Task description: Count the lines below that contain the string "height", treating uppercase and lowercase as different, and reply with the number alone.

Material to process:
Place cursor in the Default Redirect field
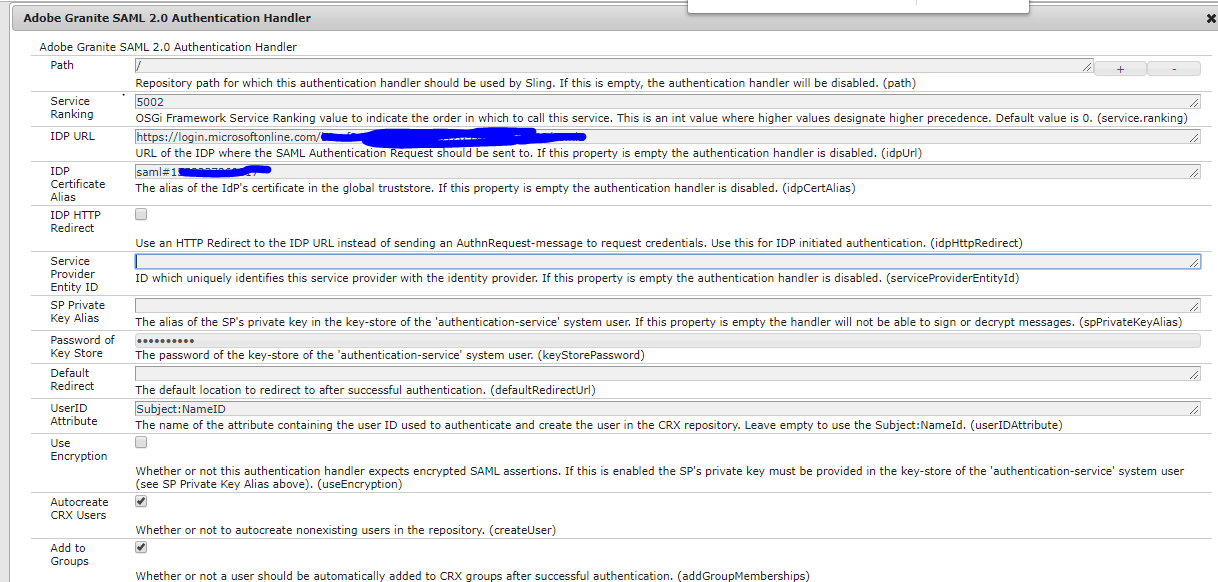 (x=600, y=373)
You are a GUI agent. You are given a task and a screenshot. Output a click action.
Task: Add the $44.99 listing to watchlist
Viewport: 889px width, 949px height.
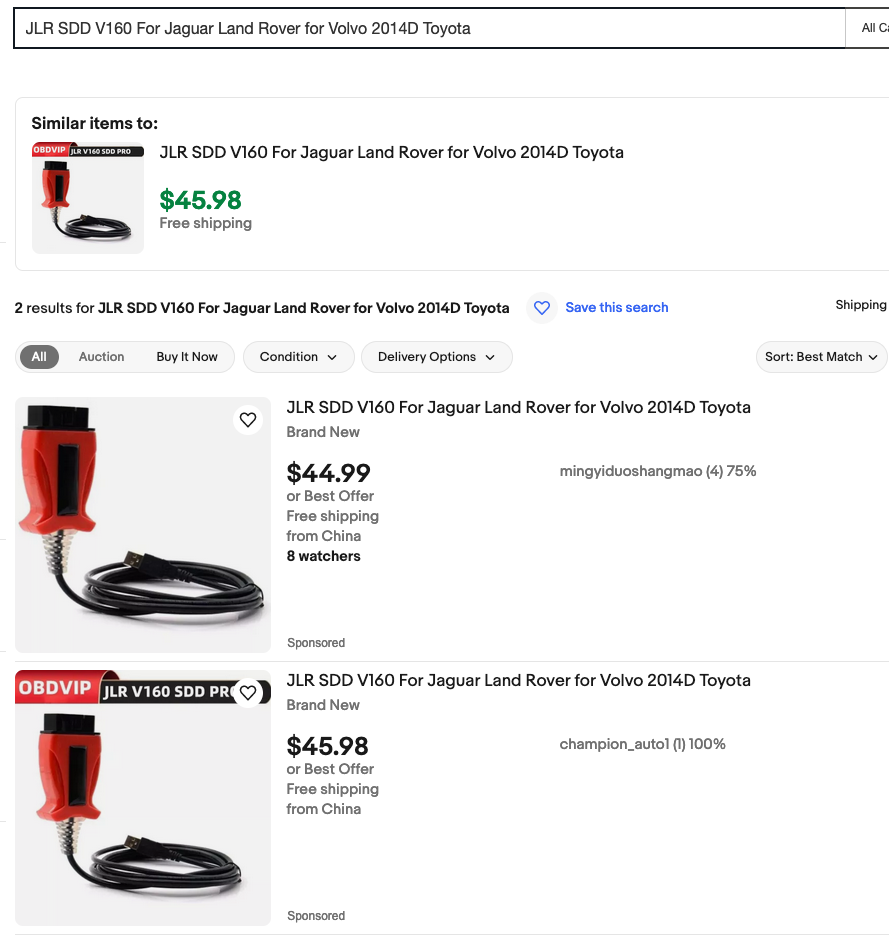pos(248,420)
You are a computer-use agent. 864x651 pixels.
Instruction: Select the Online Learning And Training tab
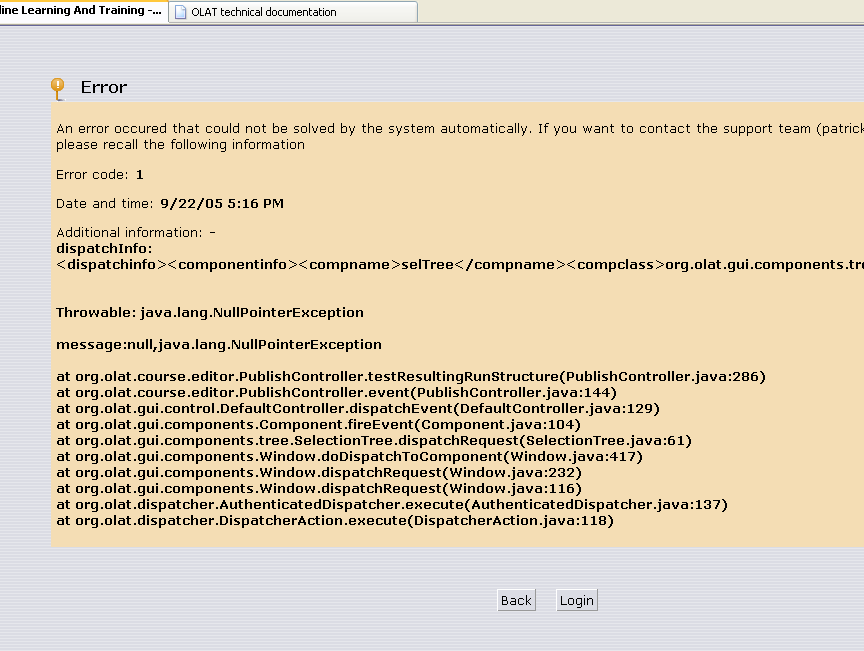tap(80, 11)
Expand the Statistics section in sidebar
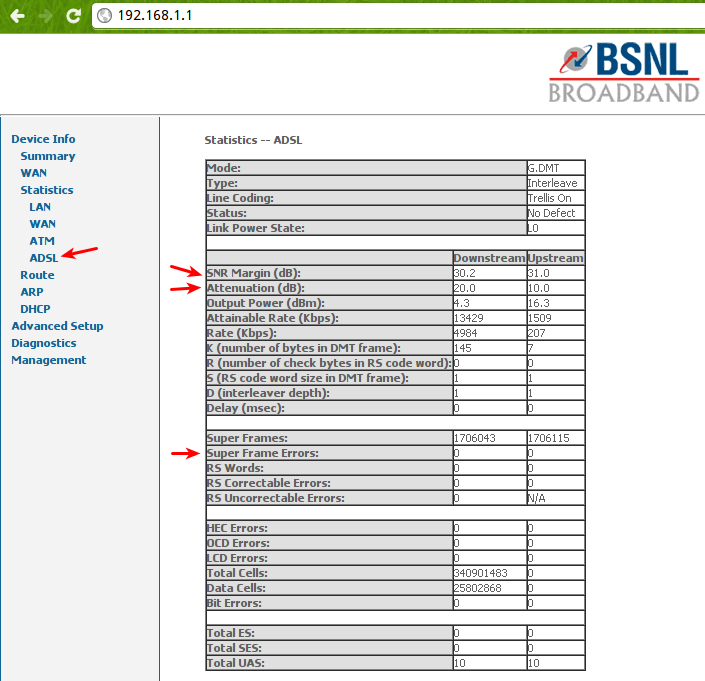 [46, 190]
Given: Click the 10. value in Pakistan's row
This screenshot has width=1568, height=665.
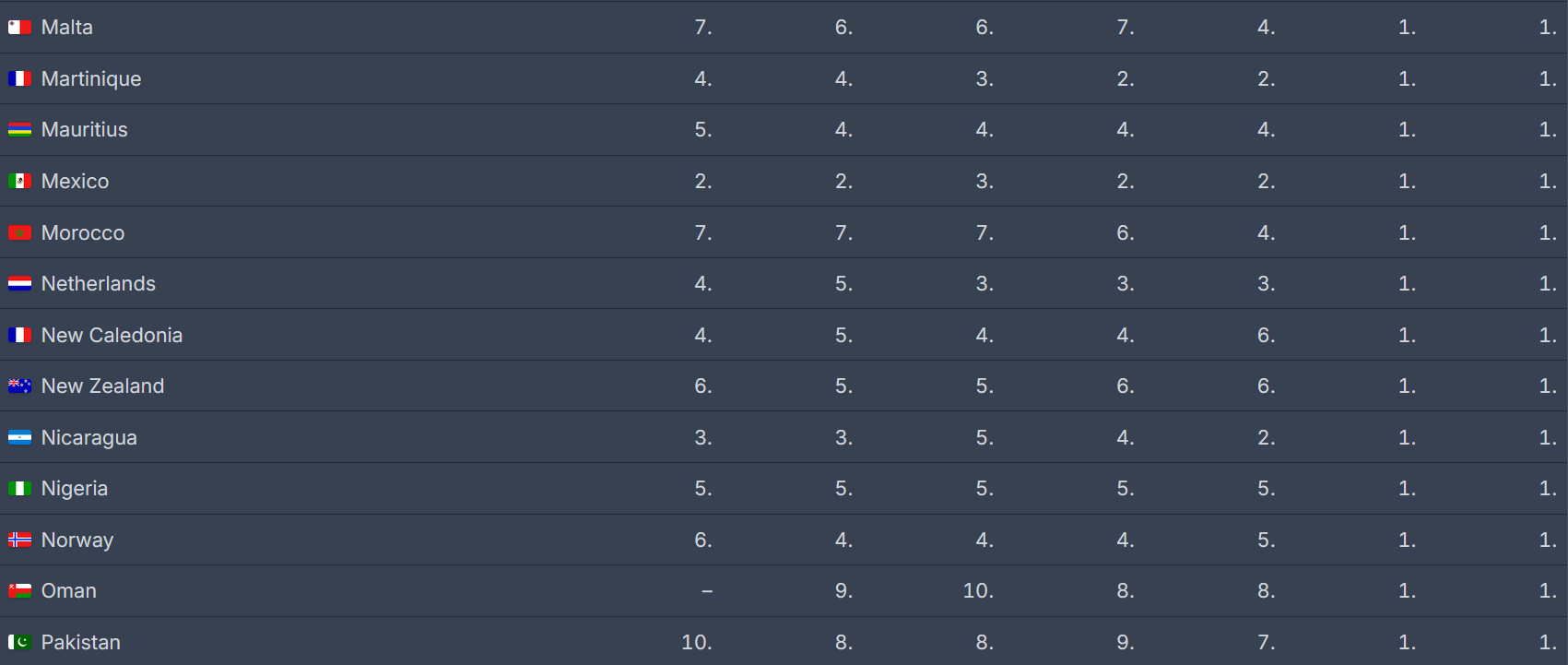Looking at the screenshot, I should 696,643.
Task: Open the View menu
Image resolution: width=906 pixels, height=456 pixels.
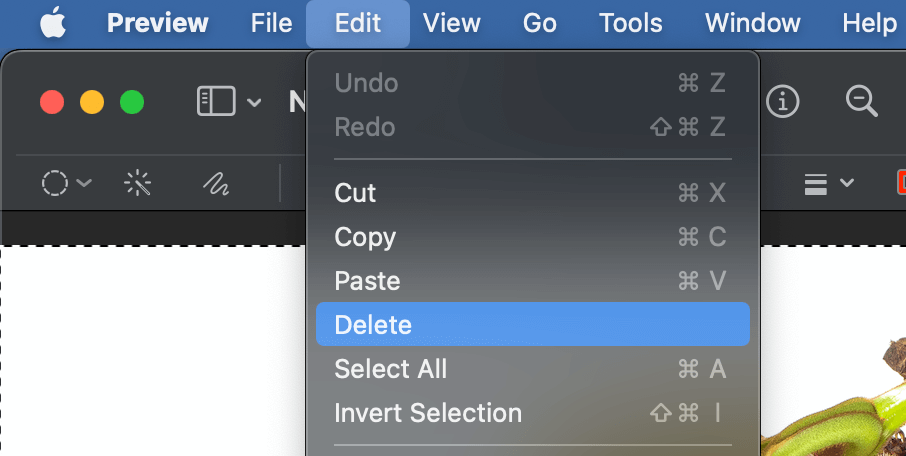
...
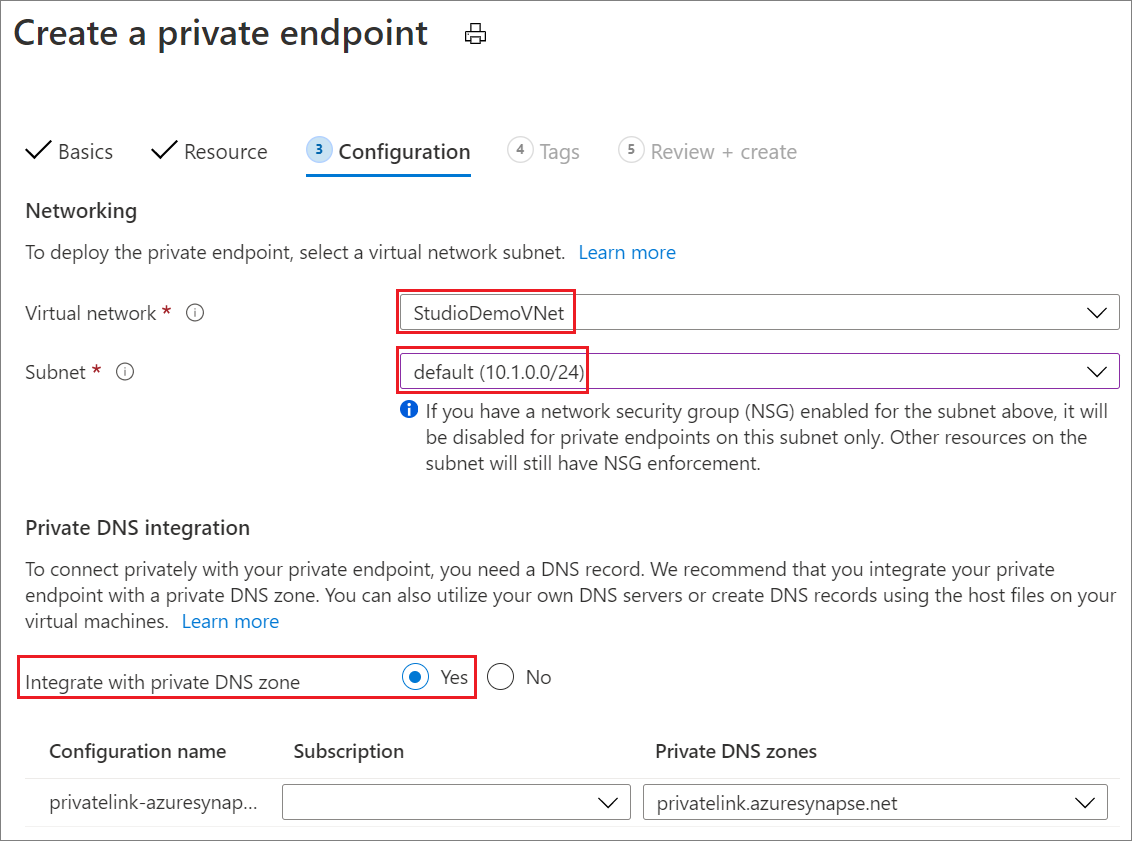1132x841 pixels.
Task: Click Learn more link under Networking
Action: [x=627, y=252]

Solved exercise: 3